1.2 MiB
Principal Component Analysis - Project Exercise Solutions¶
GOAL: Figure out which handwritten digits are most differentiated with PCA.¶
Imagine you are working on an image recognition service for a postal service. It would be very useful to be able to read in the digits automatically, even if they are handwritten. (Quick note, this is very much how modern postal services work for a long time now and its actually more accurate than a human). The manager of the postal service wants to know which handwritten numbers are the hardest to tell apart, so he can focus on getting more labeled examples of that data. You will have a dataset of hand written digits (a very famous data set) and you will perform PCA to get better insight into which numbers are easily separable from the rest.
Data¶
Background:
E. Alpaydin, Fevzi. Alimoglu
Department of Computer Engineering
Bogazici University, 80815 Istanbul Turkey
alpaydin '@' boun.edu.tr
Data Set Information from Original Authors:¶
We create a digit database by collecting 250 samples from 44 writers. The samples written by 30 writers are used for training, cross-validation and writer dependent testing, and the digits written by the other 14 are used for writer independent testing. This database is also available in the UNIPEN format.
We use a WACOM PL-100V pressure sensitive tablet with an integrated LCD display and a cordless stylus. The input and display areas are located in the same place. Attached to the serial port of an Intel 486 based PC, it allows us to collect handwriting samples. The tablet sends $x$ and $y$ tablet coordinates and pressure level values of the pen at fixed time intervals (sampling rate) of 100 miliseconds.

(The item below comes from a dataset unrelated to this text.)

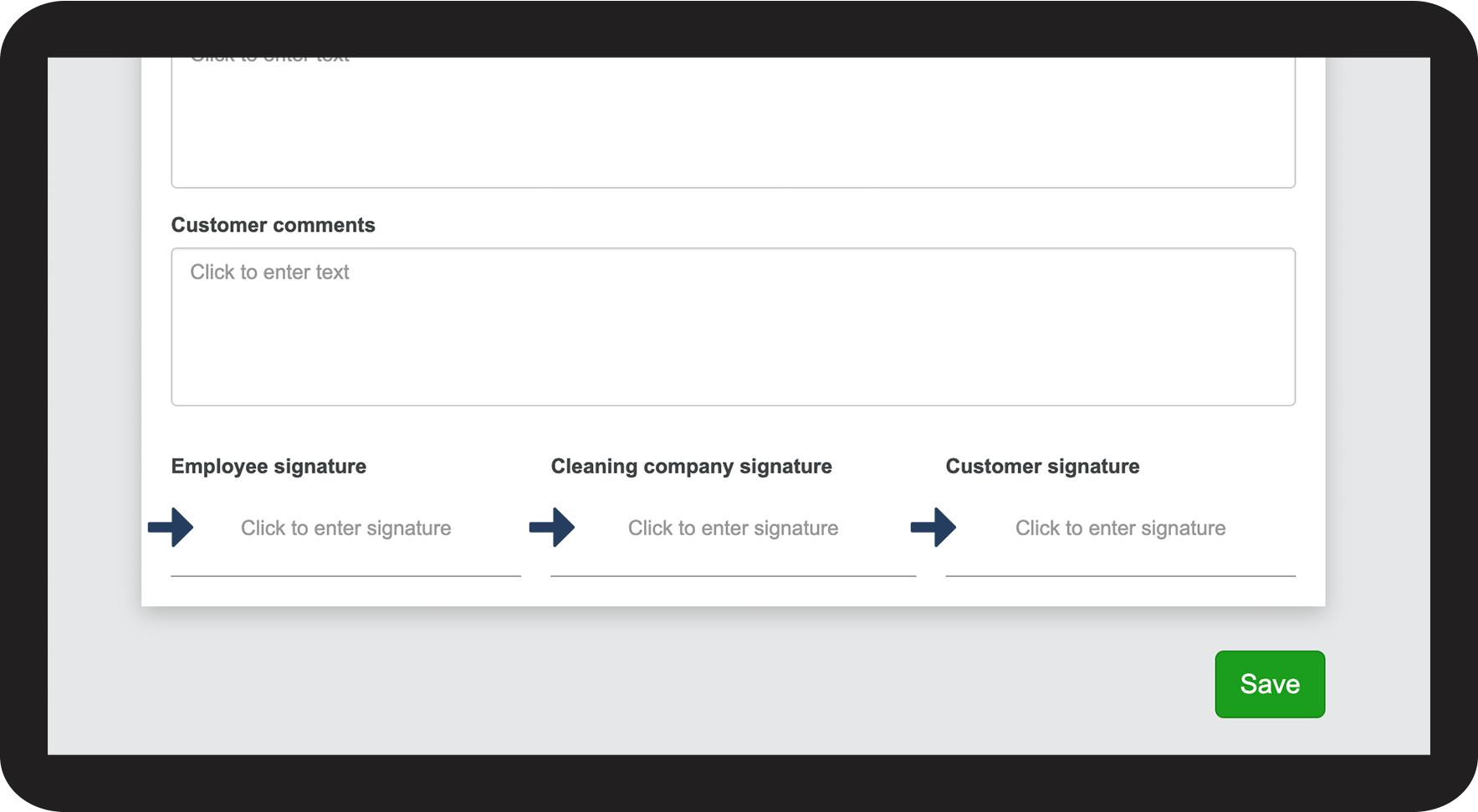Click the Customer comments label
Screen dimensions: 1478x812
[273, 225]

These writers are asked to write 250 digits in random order inside boxes of 500 by 500 tablet pixel resolution. Subject are monitored only during the first entry screens. Each screen contains five boxes with the digits to be written displayed above. Subjects are told to write only inside these boxes. If they make a mistake or are unhappy with their writing, they are instructed to clear the content of a box by using an on-screen button. The first ten digits are ignored because most writers are not familiar with this type of input devices, but subjects are not aware of this.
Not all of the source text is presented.